Kerala Model: State Health Minister accepts COVID deaths were massively underreported

The Covid-19 death tally of Kerala is set to rise significantly after the CPM-led government admitted in the floor of the state assembly that it may have underreported over 7,000 virus-related deaths.

Kerala Health Minister Veena George informed the Assembly on Friday (Oct 8) that over 7,000 Covid deaths were found to be not included in the state’s Covid death tally. She claimed that it was mainly attributable to technical lapses like missing vita information regarding the patient.

George also maintained that there was no deliberate attempt to exclude the deaths from the list. The minister had announced that the department would publish the updated list in three days in the last assembly session.

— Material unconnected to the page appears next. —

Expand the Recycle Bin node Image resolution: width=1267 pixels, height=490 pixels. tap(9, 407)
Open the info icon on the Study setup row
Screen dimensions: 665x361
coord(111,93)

The health minister’s admission came amid demand by Congress-led opposition for an adjournment motion to discuss the ‘under-reporting’ of Covid deaths and the ‘weak’ pandemic strategy by the Pinarayi Vijayan-led government.

Accusing Kerala Chief Minister Pinarayi Vijayan of hiding the deaths caused to COVID-19, Congress-led opposition staged a walkout from the state assembly.

“The government was reluctant to release the death toll before June 16. It also violated the ICMR guideline that deaths of people, suffering from deadly diseases like cancer and who died due to coronavirus infection, should be considered as COVID-19 death,” said leader of opposition V.D Satheesan.

Opposition parties later announced that they will be boycotting the assembly to protest against denial of the adjournment motion.

Rejecting the opposition allegation, George said “The process of registration was done based on the guidelines of ICMR. The department took the initiative to include the excluded cases in the list,”

The hospitals started uploading the COVID-19 deaths online in June this year and these are deaths that have not been documented and added to the official death list, she later told reporters.

Kerala had so far officially reported a total deaths of 25,952 with a case fatality rate of 0.54 per cent.

After recent Supreme Court verdict to provide compensation of Rs 50,000 to families of victims who died of Covid, the state government has introduced an online service to avail Covid death certificates.